Deformable 3D Gaussian Splatting for Animatable Human Avatars
HyunJun Jung, Nikolas Brasch, Jifei Song, Eduardo Perez-Pellitero, Yiren Zhou, Zhihao Li, Nassir Navab, Benjamin Busam
TL;DR
ParDy-Human tackles animatable human avatars from RGB inputs with an explicit deformable 3D Gaussian Splatting framework. It leverages SMPL-driven per-vertex deformations to move canonical Gaussians, followed by a Deformation Refinement Module that captures garment motion, and uses background separation to train without masks. The approach enables full-resolution rendering with minimal input views on consumer hardware and demonstrates strong qualitative and quantitative results on ZJU-MoCap and THUman4.0, outperforming state-of-the-art baselines in perceptual quality while maintaining efficiency.
Abstract
Recent advances in neural radiance fields enable novel view synthesis of photo-realistic images in dynamic settings, which can be applied to scenarios with human animation.
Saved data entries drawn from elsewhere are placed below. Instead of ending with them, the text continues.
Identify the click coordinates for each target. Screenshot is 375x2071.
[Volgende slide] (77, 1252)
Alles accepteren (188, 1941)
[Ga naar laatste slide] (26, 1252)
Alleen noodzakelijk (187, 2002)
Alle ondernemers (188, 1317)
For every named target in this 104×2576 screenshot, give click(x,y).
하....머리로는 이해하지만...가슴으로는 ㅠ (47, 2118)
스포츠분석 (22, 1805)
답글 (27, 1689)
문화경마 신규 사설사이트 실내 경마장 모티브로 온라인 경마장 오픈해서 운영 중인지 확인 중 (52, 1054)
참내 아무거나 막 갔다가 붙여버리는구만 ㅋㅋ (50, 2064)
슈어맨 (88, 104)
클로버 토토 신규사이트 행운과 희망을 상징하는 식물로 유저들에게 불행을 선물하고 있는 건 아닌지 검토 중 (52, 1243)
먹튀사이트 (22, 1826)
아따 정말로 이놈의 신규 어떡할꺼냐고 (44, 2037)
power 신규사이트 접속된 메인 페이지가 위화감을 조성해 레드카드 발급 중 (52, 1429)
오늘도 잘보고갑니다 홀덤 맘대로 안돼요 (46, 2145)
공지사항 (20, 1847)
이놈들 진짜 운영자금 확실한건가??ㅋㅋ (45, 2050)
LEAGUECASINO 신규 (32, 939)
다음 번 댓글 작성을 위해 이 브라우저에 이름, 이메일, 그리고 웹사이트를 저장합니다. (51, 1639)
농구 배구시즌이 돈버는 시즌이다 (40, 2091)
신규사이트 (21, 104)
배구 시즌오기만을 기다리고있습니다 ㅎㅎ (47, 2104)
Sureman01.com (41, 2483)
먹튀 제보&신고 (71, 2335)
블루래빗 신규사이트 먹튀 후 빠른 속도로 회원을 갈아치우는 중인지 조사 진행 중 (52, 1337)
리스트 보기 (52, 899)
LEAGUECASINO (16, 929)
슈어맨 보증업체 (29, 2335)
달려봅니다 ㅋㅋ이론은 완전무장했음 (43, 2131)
Commonly used implicit backbones to establish accurate models, however, require many input views and additional annotations such as human masks, UV maps and depth maps. In this work, we propose ParDy-Human (Parameterized Dynamic Human Avatar), a fully explicit approach to construct a digital avatar from as little as a single monocular sequence. ParDy-Human introduces parameter-driven dynamics into 3D Gaussian Splatting where 3D Gaussians are deformed by a human pose model to animate the avatar. Our method is composed of two parts: A first module that deforms canonical 3D Gaussians according to SMPL vertices and a consecutive module that further takes their designed joint encodings and predicts per Gaussian deformations to deal with dynamics beyond SMPL vertex deformations. Images are then synthesized by a rasterizer. ParDy-Human constitutes an explicit model for realistic dynamic human avatars which requires significantly fewer training views and images. Our avatars learning is free of additional annotations such as masks and can be trained with variable backgrounds while inferring full-resolution images efficiently even on consumer hardware. We provide experimental evidence to show that ParDy-Human outperforms state-of-the-art methods on ZJU-MoCap and THUman4.0 datasets both quantitatively and visually.